Free Radical Halogenation

Free Radical halogenation:

The replacement of the hydrogen atom of alkane with the halogen atom is called halogenation. The halogenation takes place with the free radical mechanism. This takes place in the presence of sunlight.

Chlorine and bromine give moderate reactions. Fluorine reacts violently and it gives a mixture of products like various fluorinated alkanes, and hydrogen fluoride.

Iodine also does not give this reaction because its reaction is slow and reversible. HI formed in the reaction which is a strong reducing agent. It gets oxidized back to molecular iodine and alkane.

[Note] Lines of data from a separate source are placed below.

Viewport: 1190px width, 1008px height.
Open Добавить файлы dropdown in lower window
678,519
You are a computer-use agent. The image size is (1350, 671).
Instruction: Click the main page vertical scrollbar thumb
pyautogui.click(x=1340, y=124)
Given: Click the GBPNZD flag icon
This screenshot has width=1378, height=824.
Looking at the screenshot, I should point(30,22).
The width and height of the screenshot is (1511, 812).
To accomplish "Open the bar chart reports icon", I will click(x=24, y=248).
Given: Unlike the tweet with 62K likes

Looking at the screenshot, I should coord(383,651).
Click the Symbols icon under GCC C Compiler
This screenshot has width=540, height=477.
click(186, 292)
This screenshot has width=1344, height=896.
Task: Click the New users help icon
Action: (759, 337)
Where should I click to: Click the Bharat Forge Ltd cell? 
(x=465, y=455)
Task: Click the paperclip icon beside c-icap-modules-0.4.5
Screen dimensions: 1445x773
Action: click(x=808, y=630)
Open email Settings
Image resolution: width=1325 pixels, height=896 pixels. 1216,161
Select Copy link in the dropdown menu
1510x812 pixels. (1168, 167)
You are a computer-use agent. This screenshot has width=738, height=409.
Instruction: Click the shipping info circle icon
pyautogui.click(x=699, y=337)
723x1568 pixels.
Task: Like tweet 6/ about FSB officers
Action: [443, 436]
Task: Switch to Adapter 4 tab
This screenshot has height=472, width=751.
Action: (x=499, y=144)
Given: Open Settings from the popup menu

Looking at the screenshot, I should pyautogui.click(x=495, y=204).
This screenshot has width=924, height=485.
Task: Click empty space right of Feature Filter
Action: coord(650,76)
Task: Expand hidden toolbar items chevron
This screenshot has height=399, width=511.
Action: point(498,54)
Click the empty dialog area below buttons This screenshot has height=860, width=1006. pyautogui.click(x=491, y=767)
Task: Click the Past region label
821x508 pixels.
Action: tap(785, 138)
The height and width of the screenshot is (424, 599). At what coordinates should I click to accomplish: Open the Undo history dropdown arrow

The free radical mechanism includes three steps;

1. Initiation:
2. Propagation
3. Termination

Initiation:

It is the first step. In this step free radicals are formed by the homolysis of neutral reactants.

Propagation:

It is a continuous step in which a free radical reacts with the alkane. An alkyl-free radical and neutral (HX) molecule is formed.

The alkyl free radical formed reacts with another halogen molecule. Alkyl halide and halogen-free radicals are formed.

The reaction goes on until termination.

Termination:

Reaction ends when chlorine free radical reacts with alkyl free radical and results in the formation of a neutral product. No free radical is formed.

The halogenation of alkanes takes place until all hydrogens are replaced by the halogen atom. This extent of halogenation depends upon the amount of halogen and light.